Provided records:

%%

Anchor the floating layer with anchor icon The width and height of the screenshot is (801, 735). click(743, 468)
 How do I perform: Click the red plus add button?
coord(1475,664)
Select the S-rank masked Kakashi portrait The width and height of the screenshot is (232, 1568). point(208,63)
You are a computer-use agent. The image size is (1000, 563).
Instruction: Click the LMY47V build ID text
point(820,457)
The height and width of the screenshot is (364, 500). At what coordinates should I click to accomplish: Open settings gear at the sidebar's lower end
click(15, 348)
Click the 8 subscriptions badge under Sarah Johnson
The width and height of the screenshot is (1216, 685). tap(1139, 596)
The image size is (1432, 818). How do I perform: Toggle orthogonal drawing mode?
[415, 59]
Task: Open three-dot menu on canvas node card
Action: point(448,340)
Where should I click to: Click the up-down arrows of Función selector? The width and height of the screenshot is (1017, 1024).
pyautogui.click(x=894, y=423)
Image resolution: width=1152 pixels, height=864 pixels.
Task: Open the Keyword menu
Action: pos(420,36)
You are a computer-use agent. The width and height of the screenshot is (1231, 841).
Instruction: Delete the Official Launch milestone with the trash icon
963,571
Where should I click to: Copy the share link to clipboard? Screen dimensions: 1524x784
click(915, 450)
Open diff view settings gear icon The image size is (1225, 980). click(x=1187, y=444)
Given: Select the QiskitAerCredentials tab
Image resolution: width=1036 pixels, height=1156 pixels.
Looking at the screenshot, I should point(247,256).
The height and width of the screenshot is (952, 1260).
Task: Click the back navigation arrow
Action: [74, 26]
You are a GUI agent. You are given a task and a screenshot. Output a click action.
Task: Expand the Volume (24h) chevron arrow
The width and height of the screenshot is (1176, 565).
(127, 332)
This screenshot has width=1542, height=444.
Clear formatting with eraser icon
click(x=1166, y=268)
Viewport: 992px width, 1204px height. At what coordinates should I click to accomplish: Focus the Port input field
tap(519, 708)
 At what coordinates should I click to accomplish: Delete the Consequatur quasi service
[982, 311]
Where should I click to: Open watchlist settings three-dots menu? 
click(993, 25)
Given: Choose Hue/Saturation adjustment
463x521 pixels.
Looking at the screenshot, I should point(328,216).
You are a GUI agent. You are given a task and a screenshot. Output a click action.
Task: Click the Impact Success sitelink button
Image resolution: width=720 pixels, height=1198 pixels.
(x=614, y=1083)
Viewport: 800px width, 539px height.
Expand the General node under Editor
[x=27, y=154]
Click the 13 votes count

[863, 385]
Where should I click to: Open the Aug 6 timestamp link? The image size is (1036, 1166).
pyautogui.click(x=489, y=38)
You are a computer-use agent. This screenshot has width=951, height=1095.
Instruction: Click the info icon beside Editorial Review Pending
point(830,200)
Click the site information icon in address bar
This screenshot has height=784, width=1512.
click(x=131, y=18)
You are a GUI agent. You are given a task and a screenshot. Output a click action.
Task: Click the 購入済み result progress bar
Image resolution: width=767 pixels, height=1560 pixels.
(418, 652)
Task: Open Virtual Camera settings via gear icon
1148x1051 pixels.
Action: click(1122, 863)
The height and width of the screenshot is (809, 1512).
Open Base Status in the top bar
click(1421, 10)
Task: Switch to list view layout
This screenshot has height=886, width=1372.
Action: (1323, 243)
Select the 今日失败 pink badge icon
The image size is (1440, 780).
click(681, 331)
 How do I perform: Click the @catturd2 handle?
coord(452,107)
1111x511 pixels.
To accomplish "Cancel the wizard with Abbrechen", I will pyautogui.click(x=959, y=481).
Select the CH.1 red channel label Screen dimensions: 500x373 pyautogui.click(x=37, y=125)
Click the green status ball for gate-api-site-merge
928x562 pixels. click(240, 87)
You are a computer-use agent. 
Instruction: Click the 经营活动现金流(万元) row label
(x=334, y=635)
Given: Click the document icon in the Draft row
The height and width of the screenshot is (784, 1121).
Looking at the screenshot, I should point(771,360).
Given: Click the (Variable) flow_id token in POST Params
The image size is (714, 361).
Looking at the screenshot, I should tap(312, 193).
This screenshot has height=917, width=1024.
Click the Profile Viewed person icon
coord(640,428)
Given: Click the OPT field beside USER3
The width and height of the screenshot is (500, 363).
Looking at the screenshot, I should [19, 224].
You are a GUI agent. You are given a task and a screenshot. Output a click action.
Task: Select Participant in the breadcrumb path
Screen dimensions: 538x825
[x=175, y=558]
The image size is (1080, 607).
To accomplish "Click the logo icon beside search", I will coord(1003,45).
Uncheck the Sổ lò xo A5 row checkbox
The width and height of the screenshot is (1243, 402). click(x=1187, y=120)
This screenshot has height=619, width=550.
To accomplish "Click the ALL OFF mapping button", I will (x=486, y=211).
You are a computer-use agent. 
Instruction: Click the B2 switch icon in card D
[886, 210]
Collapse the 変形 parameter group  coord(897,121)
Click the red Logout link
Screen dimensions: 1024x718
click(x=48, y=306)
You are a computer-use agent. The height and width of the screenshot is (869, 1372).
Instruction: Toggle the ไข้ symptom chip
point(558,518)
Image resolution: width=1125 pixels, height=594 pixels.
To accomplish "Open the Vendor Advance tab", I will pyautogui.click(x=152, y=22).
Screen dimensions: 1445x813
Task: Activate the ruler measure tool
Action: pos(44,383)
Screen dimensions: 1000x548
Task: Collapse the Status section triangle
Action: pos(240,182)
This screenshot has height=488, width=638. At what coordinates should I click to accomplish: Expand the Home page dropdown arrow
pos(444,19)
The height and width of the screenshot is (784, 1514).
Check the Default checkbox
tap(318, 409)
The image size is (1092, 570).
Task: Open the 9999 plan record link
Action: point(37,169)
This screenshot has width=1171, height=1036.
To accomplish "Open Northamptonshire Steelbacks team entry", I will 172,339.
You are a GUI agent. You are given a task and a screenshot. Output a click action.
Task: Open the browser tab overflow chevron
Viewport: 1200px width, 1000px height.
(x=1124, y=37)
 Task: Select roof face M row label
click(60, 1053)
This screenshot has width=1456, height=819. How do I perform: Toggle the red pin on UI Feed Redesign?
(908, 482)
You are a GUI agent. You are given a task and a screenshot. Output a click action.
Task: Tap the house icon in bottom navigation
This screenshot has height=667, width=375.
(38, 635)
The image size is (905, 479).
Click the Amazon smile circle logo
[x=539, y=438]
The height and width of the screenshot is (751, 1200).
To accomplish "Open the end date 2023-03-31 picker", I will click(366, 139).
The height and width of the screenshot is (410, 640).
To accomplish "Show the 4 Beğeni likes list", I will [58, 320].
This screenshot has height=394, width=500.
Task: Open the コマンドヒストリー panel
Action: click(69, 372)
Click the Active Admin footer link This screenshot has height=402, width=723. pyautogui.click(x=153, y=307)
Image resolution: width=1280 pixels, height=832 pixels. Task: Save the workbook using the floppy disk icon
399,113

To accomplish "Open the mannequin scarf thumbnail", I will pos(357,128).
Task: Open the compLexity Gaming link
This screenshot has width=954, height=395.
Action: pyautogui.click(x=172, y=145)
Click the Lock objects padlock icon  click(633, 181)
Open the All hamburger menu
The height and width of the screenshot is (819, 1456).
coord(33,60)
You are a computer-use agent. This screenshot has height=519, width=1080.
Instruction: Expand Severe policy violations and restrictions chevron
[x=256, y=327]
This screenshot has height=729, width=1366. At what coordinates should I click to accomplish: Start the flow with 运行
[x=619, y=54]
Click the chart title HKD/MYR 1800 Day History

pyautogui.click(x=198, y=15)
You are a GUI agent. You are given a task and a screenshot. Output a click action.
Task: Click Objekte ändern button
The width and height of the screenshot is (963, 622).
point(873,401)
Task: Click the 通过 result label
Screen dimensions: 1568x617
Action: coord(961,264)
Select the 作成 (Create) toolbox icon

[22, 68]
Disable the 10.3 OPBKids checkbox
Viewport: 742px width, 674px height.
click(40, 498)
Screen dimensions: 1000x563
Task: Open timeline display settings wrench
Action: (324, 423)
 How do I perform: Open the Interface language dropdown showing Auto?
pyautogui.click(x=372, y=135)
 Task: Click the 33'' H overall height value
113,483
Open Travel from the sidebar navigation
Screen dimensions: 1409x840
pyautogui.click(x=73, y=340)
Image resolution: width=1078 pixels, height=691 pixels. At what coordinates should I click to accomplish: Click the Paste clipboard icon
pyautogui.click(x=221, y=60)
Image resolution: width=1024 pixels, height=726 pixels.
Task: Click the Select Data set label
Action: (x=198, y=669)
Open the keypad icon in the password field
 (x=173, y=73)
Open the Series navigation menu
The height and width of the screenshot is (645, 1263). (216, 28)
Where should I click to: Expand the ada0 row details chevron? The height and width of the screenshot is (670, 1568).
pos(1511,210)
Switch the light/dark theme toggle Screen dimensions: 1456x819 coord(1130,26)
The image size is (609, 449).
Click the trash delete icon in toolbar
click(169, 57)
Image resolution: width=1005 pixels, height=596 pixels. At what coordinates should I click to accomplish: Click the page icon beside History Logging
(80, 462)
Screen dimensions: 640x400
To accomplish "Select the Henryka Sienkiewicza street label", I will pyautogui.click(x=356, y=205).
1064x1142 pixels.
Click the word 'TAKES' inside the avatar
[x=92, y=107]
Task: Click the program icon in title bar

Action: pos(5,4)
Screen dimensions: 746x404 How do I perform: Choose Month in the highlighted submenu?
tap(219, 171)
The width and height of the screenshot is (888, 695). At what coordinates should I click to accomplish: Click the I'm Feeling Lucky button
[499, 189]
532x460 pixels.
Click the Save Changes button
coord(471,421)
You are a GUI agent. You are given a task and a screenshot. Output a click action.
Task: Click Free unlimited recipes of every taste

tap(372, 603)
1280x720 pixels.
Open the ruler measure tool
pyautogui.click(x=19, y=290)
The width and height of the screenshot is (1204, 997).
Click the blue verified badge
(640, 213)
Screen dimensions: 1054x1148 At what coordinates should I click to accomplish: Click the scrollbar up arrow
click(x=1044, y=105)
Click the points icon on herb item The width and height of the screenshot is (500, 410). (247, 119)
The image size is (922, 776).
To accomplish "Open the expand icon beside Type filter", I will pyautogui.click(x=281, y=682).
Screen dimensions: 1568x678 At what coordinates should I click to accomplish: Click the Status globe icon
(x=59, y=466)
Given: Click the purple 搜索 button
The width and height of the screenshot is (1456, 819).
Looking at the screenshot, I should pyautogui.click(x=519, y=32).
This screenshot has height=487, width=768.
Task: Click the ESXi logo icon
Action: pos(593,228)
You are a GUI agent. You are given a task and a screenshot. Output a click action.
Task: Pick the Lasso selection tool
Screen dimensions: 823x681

%%

Directions: Only the lines from the beginning of the entries through the line bearing "Given: Select the QiskitAerCredentials tab" should be returned, each exactly as written.

Task result:
Anchor the floating layer with anchor icon The width and height of the screenshot is (801, 735). click(743, 468)
 How do I perform: Click the red plus add button?
coord(1475,664)
Select the S-rank masked Kakashi portrait The width and height of the screenshot is (232, 1568). point(208,63)
You are a computer-use agent. The image size is (1000, 563).
Instruction: Click the LMY47V build ID text
point(820,457)
The height and width of the screenshot is (364, 500). At what coordinates should I click to accomplish: Open settings gear at the sidebar's lower end
click(15, 348)
Click the 8 subscriptions badge under Sarah Johnson
The width and height of the screenshot is (1216, 685). tap(1139, 596)
The image size is (1432, 818). How do I perform: Toggle orthogonal drawing mode?
[415, 59]
Task: Open three-dot menu on canvas node card
Action: point(448,340)
Where should I click to: Click the up-down arrows of Función selector? The width and height of the screenshot is (1017, 1024).
pyautogui.click(x=894, y=423)
Image resolution: width=1152 pixels, height=864 pixels.
Task: Open the Keyword menu
Action: pos(420,36)
You are a computer-use agent. The width and height of the screenshot is (1231, 841).
Instruction: Delete the Official Launch milestone with the trash icon
963,571
Where should I click to: Copy the share link to clipboard? Screen dimensions: 1524x784
click(915, 450)
Open diff view settings gear icon The image size is (1225, 980). click(x=1187, y=444)
Given: Select the QiskitAerCredentials tab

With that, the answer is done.